Ben and I took this week off to build a fence and put in the vegetable garden. It has poured down rain every day. The soil was perfect for tilling a week and a half ago; now it is a soggy mess.
Monday was the only day the forecast didn’t guarantee rain, so we took Nora to the zoo. We saw:
- a male black bear named “Tough” get the bejeezus scared out of him by an intimating, glossy black female (all she did was approach him quickly);
- a really big frog;
- a cougar who took a particular interest in Nora and kept looking from her to me, as if asking me for permission to let her in to play (or be eaten);
- a baby elephant messing with a huge log in the swimming hole (I kept thinking of my mother-in-law who has a weakness for baby elephants — she would have been a puddle);
- two otters who thought very highly of themselves, displaying back-flip skills against the aquarium glass;
- some primates, who make one question the whole concept of a zoo, so human and forlorn do they appear;
- and a pride of lions casually lounging on some rocks. They looked like they could jump the ravine and pick off a few middle schoolers any time they felt like it.

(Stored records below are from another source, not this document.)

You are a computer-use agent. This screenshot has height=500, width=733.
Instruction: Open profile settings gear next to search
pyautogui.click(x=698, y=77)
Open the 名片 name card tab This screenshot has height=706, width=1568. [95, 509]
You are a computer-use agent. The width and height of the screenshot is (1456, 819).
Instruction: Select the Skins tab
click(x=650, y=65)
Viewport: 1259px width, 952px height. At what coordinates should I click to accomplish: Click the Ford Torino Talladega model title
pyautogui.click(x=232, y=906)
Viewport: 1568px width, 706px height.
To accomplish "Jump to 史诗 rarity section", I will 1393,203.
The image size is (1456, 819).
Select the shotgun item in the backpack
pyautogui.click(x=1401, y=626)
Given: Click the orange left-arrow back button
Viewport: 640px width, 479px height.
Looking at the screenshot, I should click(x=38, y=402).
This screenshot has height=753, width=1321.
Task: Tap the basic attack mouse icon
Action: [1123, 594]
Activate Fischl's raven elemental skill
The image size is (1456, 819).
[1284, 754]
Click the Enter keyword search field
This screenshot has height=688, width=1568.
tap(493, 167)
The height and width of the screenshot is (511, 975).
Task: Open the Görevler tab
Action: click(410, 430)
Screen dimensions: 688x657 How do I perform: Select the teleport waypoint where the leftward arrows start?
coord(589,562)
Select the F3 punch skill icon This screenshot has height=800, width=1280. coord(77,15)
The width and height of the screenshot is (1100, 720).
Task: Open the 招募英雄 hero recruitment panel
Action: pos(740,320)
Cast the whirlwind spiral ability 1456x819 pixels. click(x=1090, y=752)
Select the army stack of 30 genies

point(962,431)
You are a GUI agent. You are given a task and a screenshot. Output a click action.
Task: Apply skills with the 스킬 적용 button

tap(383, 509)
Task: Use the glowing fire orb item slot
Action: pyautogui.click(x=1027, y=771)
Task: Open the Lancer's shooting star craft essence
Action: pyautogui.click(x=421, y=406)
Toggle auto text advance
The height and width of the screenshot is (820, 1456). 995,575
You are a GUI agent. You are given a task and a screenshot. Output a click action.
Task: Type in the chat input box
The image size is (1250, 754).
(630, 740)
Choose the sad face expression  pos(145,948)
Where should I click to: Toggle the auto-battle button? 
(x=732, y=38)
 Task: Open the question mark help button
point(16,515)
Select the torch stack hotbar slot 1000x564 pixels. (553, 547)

Farmer wanna-be that I am, my favorite exhibit was the family farm, with miniature cows, goats, chickens and a raised bed garden. I now want raised beds. This would be advantage in a number of ways, the biggest one being there would be no annual argument about if we should till and when we should till. You build the bed, put great soil in it and leave it the hell alone. The soil doesn’t get trampled by dogs and toddlers and it warms faster in the spring, so early planting can begin without concern about the tiller wrecking early crops come May. And they look cool.
It’s ten years since we moved to Portland, the webs between our toes have fully formed — so we forged ahead on constructing the fence around our garden, it is nearly complete. Putting in the garden beds will have to wait for a few weeks of dry weather. I’m trying to roll with it, but sometimes I get a bit uptight about gardening. I strive for Martha Stewart like tidyness in the garden which is not realistic without a staff of dozens and oodles of cash. And she doesn’t have a toddler to contend with. Nora’s garden enthusiasm is strong, but she’s a soil tromper and will tear open a seed packet and fling seeds every which way. My only hope of keeping her as my garden companion is to chill out.
In the meantime, I can catch-up on laundry, because if Martha Stewart saw my basement right now, she’d be appalled. Do I care what she thinks? Not really. But Nora’s almost out of clean underwear.